An active front reached the Alps late Wednesday night and brought significant amounts of fresh snow, but also some rain to many regions on Thursday, heaviest in the west. It has not been notably cold again though, meaning that snow depths are much more modest lower down.

The Alpine weather remains unstable and downright moody. Disturbances meander over the Alps as the region is enclosed in mild and cold air.

Saturday will see further flurries to low levels across the northern fringes of the Alps, especially in Switzerland and Austria. In the rest of the Alpine region the weather is friendly and fairly sunny. On Sunday, the entire Alpine region benefits on the back of a high air pressure which brings lots of sun. Clouds will thicken in the north-west again later in the day as a new storm approaches, forecast to arrive overnight/on Monday. Monday the situation is getting worse with a disturbance from the west. Clouds, wind and snow showers determine the weather.

The temperatures rises sharply around Tuesday. This causes the snowfall limit to rise to around 2200 meters. For Tuesday and Wednesday, this means an increasing chance of some rain for the west and north. This situation, rain at higher altitude, is very common in March. More so, the last few years. Thursday seem to be getting mild too.

At the end of the week colder air is returning again and a new storm cycle is on the charts. On Thursday night there is significant episode of polar air for the Alps. Once again, the influx is accompanied by heavy snowfall, and on an extensive scale.
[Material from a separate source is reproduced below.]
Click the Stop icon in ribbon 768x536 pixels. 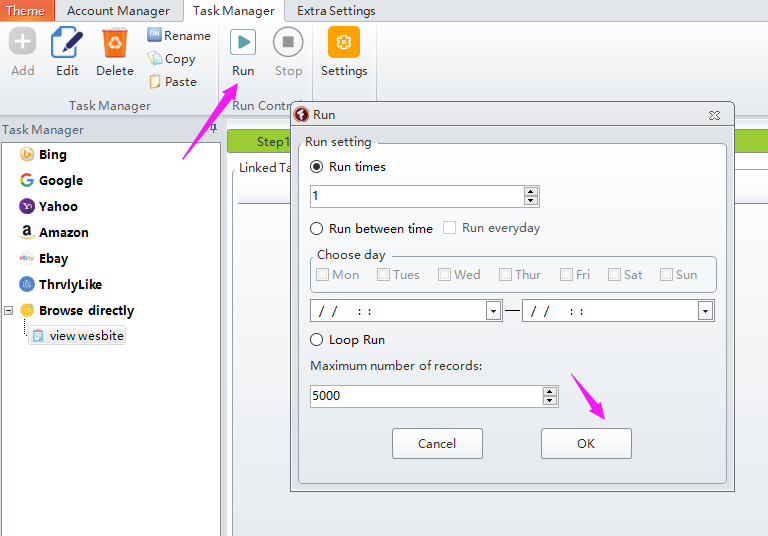[288, 43]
Generally speaking, the higher resorts of the French Alps are in the most impressive shape right now. Great skiing is not confined to France, however, with impressive snow depths at altitude right across Switzerland, Austria and Italy too. The only weaknesses are still some of the lower resorts close to the north-western fringes of the Alps, such as Morzine, Gstaad and Grindelwald. These resorts have all seen new snow this week though, and can still offer some excellent skiing, but are likely to become more vulnerable if any spring-like weather decides to set in.